→ 任务目标: 说出下列数据中含有字符串“This”的行共有多少，只写数字。须区分大小写。

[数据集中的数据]
==============================
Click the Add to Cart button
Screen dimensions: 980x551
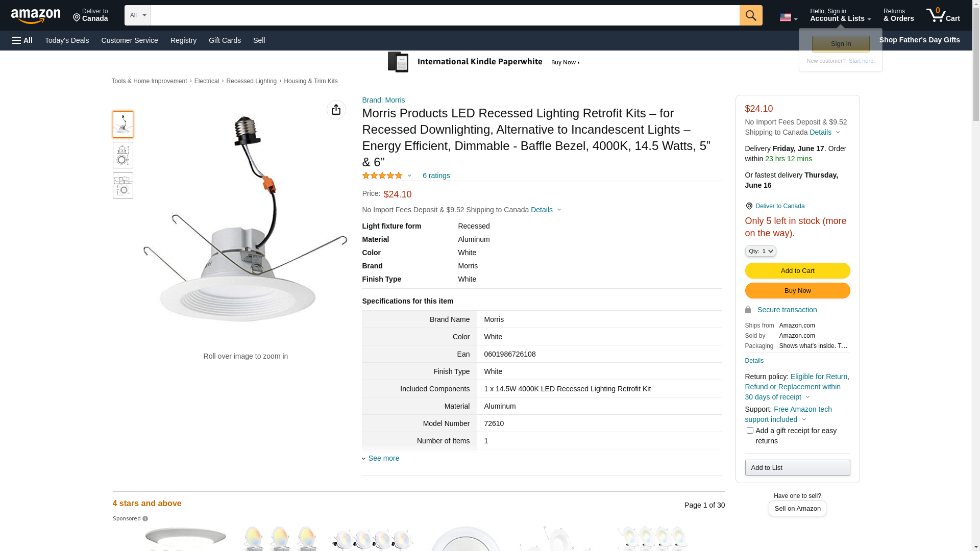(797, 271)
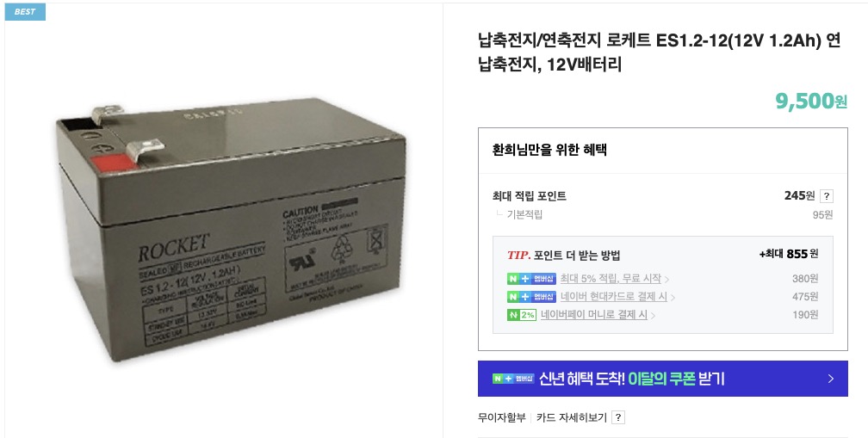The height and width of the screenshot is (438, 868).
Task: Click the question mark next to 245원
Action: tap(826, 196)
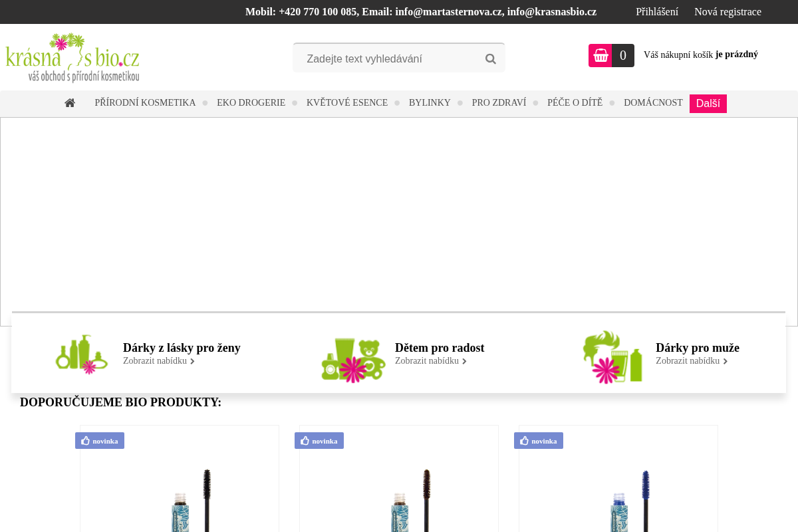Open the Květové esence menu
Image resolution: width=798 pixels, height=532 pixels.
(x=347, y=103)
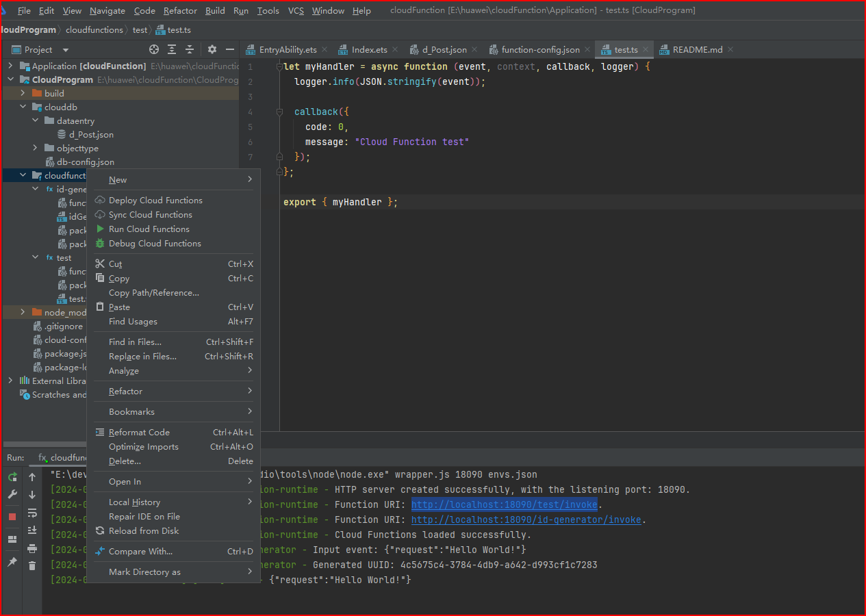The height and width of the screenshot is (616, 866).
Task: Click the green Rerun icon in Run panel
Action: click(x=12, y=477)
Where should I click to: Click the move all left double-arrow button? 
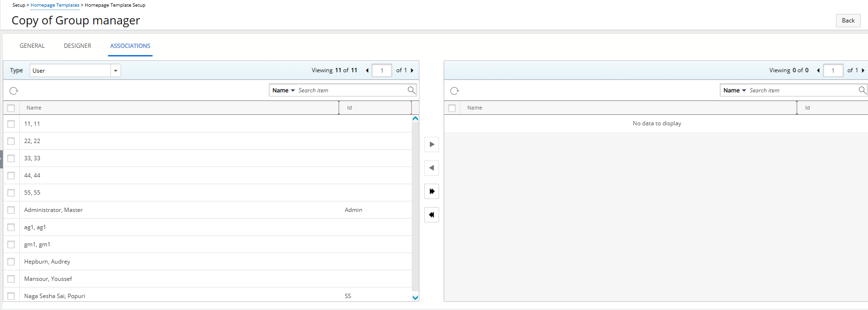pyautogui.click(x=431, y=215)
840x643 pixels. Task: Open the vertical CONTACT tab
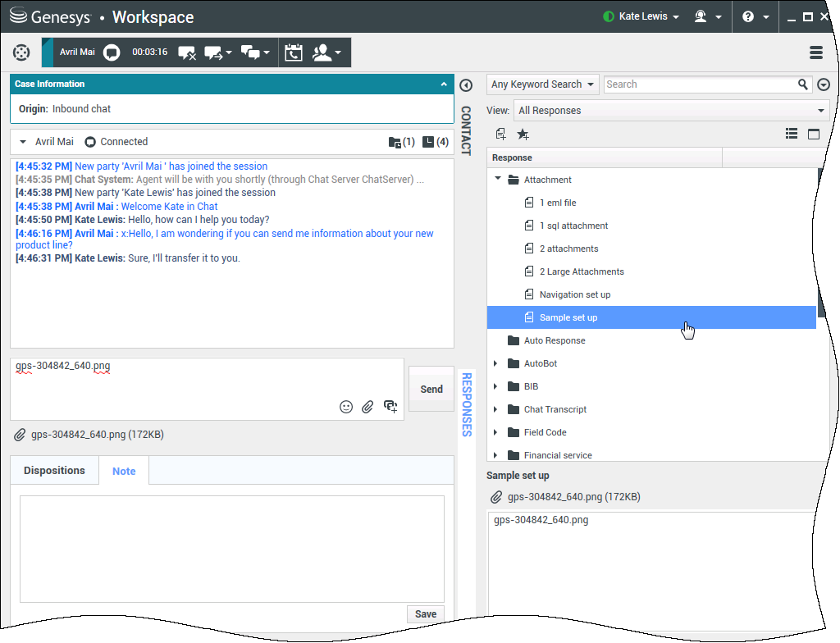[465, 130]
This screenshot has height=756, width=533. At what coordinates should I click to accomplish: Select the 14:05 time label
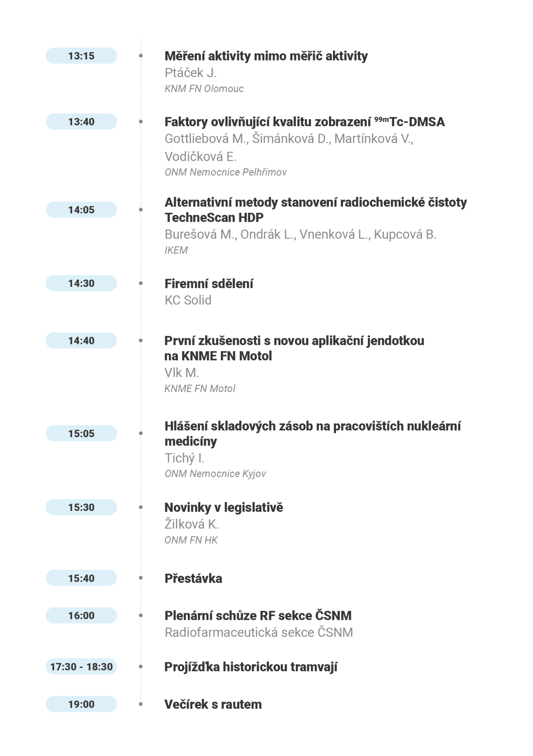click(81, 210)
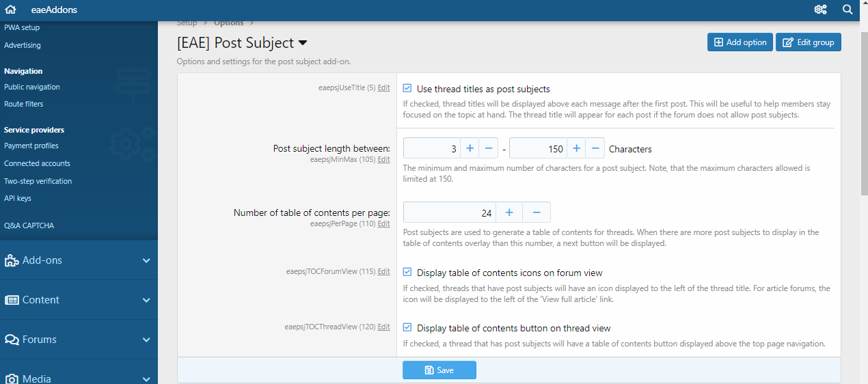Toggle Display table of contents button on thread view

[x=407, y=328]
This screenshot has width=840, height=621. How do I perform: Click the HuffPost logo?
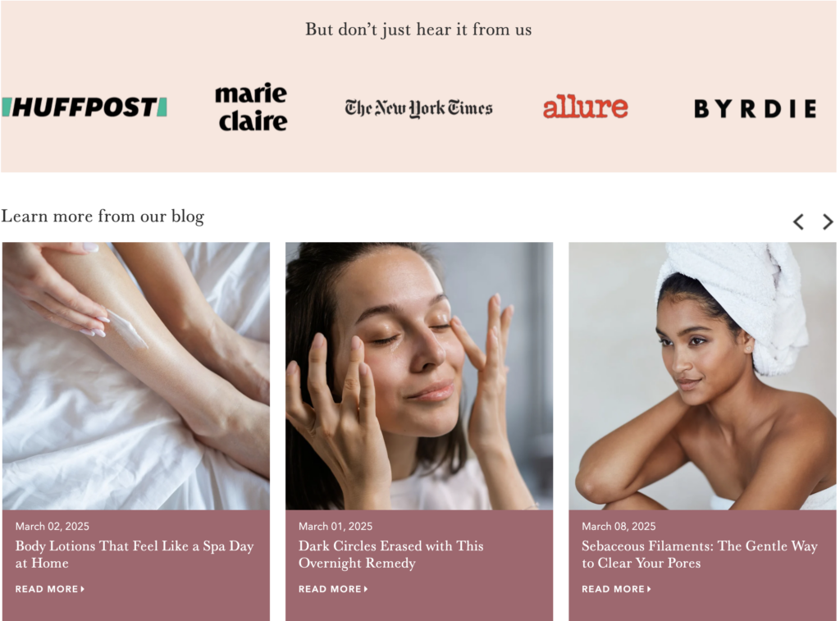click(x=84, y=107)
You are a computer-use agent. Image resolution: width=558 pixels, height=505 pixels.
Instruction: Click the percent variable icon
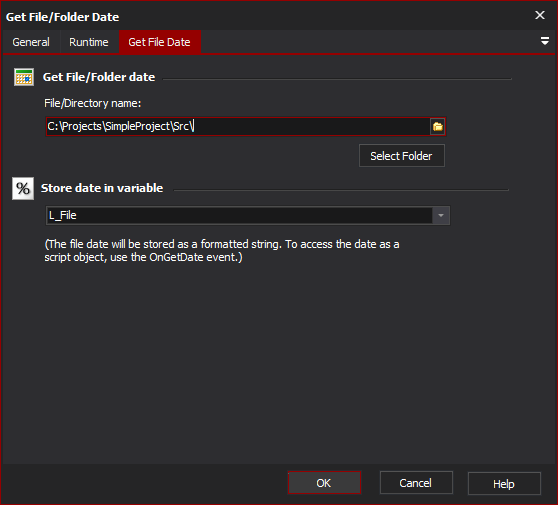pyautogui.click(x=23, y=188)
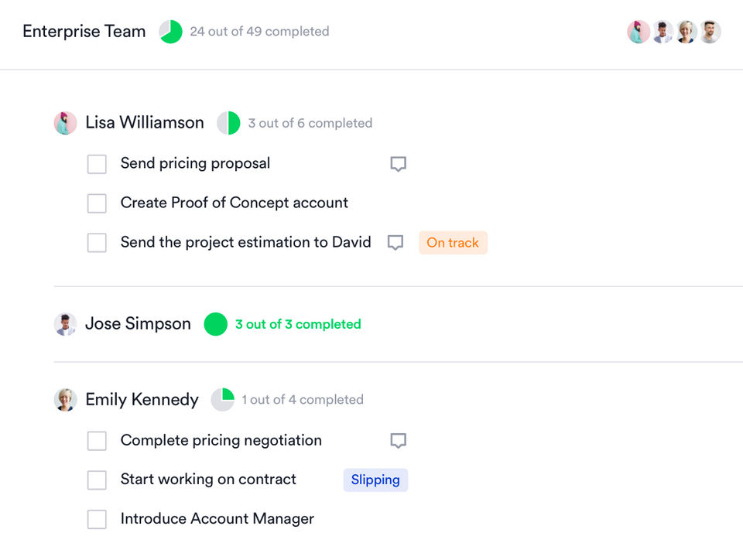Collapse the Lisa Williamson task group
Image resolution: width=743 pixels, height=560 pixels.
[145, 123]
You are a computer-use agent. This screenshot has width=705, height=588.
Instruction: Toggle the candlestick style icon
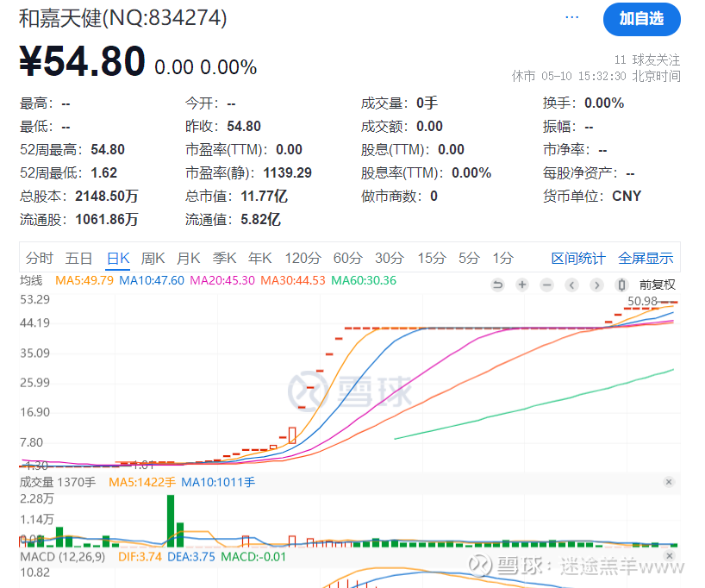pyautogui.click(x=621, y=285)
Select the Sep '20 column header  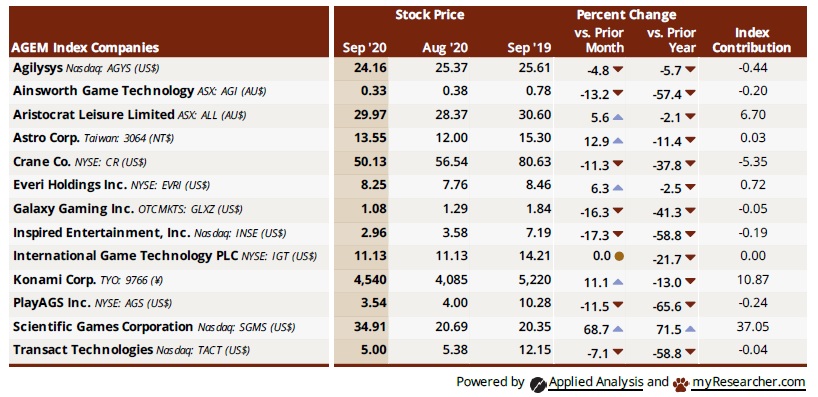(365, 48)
==============================
→ 作答: 3